“President who?” Craig Mathis asked, and the room exploded with laughter. Mathis blushed, fumbled, tried to recoup: he disagreed with Bill Clinton on lots of issues, he said, but you had to give the man credit for trying. Silence. A tough crowd, the Kiwanians of Sylvester, Ga. Of course, almost every crowd is tough for Mathis, who is 32 and the Democratic candidate for Congress from Georgia’s Eighth District. “He’s a nice young man,” Saxby Chambliss, his Republican opponent, told a small crowd – almost all of them nominal Democrats – at a picturesque backwoods fishing camp several nights later, “but soon as he gets elected, he becomes an integral part of the Clinton team.”

And that’s about all that needs to be said. “People around here think Bill Clinton killed Vince Foster,” says one local Democrat, who still supports the president. “They believe everything they hear from Rush Limbaugh and Jerry Falwell. ‘Course Clinton hasn’t made it any easier for himself.
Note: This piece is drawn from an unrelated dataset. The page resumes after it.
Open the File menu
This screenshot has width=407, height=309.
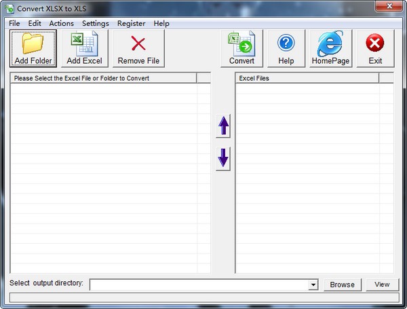14,23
He lost them the first week, with gays in the military.”

This is colorful stuff, and not unexpected – but Bill Clinton isn’t the only reason white, moderate Democrats like Craig Mathis are in deep trouble this year. There is another problem: their districts were redrawn, and black voters removed, to create new “minority” congressional seats in 1992. This, to comply with amendments to the Voting Rights Act passed by the Congress 10 years earlier. “The map we drew was sort of like a 3-D movie,” says former state senator Wayne Garner. “Look at it without the glasses and you see two new black districts – but when you put those glasses on, it’s a whole ’nother thing: all these opportunities for Republicans. I kept telling [black legislators] that they were like chickens goin’ to Colonel Sanders’s for dinner, but they wouldn’t listen. They worked with the Republicans. It was charismatic.”

It may also have been illegal. Last week a federal judicial panel threw out the most egregious of the black districts – one that’s splattered like a Rorschach blot from Savannah on the coast, north to Augusta, then farther north and west to Atlanta, clipping off black wards in all of the above. No one knows what happens next, but it’s likely the whole mess will end up in the Supreme Court, along with similar cases from other Southern states. Meanwhile, the chickens are heading to the Colonel’s: blacks won two new seats in 1992. Republicans added three. This year the four Republican incumbents and three black Democrats are considered safe bets for re-election. But three of the four seats held by white, moderate Democrats are in jeopardy. “I can see a day when we don’t have any white Democrats left in our congressional delegation,” says one prominent Georgian.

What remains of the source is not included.